BERLIN – Contagion from the Greek debt crisis could spread to at least five other European countries — including Belgium or even Italy — if it is not cautiously managed, the head of the eurozone group warned today.
Jean-Claude Juncker told the German daily Sueddeutsche Zeitung that demanding that private creditors contribute to the next Greek bailout package could be considered a “default” by ratings agencies — and that would have extreme consequences for Europe as a whole.
Juncker, the prime minister of Luxembourg who also chairs the 17 eurozone finance ministers, was quoted as saying that a Greek bankruptcy “could prove contagious for Portugal and Ireland, and then also for Belgium and Italy because of their high debt burden, even before Spain.”“We are playing with the fire,” he told the paper.
His comments came a day after Moody’s warned it may reduce Italy’s Aa2 credit rating over concerns about the country’s ability to increase growth and reduce its public debt, one of the highest in Europe.

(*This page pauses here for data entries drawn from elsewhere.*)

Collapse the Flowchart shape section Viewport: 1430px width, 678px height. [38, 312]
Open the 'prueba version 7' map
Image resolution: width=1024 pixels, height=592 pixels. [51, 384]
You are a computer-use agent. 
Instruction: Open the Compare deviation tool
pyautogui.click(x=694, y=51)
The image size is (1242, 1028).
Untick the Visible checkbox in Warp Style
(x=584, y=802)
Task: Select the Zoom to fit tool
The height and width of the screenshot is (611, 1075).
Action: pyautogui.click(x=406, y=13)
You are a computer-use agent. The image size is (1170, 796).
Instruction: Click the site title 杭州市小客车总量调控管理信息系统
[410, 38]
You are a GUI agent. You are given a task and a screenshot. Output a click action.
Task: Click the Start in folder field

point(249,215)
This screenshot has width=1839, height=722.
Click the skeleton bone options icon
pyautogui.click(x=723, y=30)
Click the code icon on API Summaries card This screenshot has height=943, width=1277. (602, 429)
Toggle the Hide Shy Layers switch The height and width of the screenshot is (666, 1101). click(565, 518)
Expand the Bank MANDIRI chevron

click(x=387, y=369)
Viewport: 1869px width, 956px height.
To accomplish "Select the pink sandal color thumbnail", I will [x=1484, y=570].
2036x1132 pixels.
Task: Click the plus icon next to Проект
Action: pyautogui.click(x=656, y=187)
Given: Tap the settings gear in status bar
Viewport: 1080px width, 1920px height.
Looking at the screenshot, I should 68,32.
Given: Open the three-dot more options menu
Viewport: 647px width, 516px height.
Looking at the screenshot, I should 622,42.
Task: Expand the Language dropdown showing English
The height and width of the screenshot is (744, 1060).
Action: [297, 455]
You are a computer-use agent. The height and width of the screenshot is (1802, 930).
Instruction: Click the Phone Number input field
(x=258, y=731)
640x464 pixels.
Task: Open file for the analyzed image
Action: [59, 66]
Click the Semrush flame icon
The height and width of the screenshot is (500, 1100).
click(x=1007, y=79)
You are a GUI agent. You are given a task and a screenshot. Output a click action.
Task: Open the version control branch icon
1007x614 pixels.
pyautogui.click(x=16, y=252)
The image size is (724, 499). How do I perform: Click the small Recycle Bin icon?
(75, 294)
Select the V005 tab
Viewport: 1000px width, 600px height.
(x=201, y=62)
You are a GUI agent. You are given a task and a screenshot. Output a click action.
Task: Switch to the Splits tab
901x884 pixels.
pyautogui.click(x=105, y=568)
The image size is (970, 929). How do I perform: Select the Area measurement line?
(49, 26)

The warning followed a similar move by Standard and Poor’s, which cut its ratings outlook for Italy’s debt from stable to negative.
On Friday, German Chancellor Angela Merkel softened her government’s insistence on having private creditors share part of the Greek burden following a meeting with French President Nicolas Sarkozy in Berlin, with both leaders agreeing that the participation should be “voluntary.”